The Chinese stock closed higher on Friday, chalking up the third straight month of gains with trade tensions subsiding on renewed hopes of progress in U.S.-China trade talks.and as investors cheer Beijing's pledge to further liberalise financial markets.
- The blue-chip CSI300 index .CSI300 ended up 3.9 percent to 3,872.34 points, while the Shanghai Composite Index .SSEC closed up 3.2 percent at 3,090.76 points.
- For the week, CSI300 edged up 1 percent, SSEC slipped 0.4 percent.
- For the month, CSI300 was up 5.5 percent, while SSEC gained 5.1 percent, both posting their third month of rises in a row.
So far this year, the Shanghai stock index is up 23.9 percent and the CSI300 has risen 28.6 percent , while China's H-share index listed in Hong Kong is up 12.5 percent.

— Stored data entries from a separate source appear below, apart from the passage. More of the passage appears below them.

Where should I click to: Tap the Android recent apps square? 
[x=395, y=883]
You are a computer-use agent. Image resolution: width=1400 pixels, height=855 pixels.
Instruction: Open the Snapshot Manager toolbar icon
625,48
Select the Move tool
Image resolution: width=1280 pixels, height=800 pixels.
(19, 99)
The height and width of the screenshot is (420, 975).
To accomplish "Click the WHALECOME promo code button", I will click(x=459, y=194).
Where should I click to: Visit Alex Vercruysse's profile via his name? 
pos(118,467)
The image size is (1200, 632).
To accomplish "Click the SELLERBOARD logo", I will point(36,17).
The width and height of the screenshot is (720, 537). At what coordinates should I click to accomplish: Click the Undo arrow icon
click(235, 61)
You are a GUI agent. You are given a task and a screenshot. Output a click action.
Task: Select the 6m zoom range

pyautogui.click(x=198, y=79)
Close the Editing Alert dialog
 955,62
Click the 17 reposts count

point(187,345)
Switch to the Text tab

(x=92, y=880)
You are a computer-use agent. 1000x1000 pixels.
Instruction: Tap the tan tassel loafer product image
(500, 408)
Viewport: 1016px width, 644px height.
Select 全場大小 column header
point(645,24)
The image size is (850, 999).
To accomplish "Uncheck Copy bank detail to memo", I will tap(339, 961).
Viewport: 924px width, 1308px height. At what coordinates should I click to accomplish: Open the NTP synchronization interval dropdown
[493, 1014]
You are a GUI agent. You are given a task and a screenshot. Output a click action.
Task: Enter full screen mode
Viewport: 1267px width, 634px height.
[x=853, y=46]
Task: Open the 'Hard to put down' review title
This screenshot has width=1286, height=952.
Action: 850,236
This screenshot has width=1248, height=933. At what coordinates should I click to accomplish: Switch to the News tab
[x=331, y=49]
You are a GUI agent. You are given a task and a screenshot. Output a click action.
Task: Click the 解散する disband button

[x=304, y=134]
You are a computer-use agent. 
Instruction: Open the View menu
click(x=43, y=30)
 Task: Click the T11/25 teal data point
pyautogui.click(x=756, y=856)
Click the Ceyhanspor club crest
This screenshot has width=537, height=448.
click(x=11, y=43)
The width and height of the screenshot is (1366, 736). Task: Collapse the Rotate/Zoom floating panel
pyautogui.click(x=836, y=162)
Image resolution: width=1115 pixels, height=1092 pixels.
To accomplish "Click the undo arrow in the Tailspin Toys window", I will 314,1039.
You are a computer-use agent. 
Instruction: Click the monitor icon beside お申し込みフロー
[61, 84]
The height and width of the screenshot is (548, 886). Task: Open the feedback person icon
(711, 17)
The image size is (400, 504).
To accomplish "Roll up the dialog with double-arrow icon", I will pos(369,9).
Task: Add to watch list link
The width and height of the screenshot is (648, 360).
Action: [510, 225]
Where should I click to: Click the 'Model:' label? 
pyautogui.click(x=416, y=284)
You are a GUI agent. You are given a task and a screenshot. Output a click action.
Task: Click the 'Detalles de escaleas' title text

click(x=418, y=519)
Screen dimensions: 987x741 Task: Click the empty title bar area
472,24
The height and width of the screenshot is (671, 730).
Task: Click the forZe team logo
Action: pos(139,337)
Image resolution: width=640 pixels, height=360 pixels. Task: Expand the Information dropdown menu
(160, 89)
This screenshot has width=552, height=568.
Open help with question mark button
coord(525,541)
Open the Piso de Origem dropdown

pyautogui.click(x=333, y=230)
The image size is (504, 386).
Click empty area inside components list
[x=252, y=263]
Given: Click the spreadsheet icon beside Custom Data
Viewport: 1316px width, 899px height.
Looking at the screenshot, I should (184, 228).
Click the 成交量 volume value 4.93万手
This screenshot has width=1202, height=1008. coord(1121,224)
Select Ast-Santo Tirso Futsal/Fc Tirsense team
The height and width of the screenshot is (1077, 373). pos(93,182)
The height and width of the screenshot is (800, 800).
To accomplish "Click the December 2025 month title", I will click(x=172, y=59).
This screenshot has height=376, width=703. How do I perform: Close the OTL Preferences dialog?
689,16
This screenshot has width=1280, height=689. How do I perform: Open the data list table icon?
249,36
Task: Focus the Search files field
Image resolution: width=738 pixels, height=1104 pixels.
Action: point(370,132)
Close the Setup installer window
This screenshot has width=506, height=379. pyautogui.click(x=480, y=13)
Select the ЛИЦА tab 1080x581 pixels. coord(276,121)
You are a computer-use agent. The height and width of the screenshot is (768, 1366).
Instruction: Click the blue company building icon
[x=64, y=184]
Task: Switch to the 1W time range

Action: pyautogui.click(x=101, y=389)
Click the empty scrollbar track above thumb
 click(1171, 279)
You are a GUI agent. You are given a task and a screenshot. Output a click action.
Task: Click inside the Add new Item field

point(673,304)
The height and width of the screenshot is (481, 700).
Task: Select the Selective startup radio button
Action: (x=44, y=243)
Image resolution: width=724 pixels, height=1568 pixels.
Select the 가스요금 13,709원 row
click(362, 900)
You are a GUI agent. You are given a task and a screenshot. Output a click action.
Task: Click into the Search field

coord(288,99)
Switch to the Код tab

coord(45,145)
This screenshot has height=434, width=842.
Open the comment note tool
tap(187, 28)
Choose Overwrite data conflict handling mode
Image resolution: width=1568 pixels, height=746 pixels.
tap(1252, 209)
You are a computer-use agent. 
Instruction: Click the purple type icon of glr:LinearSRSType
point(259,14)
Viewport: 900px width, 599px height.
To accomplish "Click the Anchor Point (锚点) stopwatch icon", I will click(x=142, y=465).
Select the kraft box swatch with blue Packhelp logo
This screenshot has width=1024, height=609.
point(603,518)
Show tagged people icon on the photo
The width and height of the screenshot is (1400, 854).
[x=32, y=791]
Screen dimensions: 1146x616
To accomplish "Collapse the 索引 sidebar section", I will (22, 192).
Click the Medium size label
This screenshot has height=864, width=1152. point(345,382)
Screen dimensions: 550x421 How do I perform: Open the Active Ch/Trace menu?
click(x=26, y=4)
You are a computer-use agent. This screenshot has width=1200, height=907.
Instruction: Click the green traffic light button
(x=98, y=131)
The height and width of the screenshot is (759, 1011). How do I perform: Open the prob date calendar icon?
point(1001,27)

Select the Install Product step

Shanghai stocks have risen 5.09 percent this month.
Trade talks on a positive route
On trade talks, the latest news was that the U.S. and Chinese officials had conducted talks aimed at nipping the trade dispute between the world's two largest economies in the bud with an aim of a trade agreement by the end of this month, with U.S. Treasury Secretary Steven Mnuchin on Friday saying he had a "productive working dinner" the previous night in Beijing.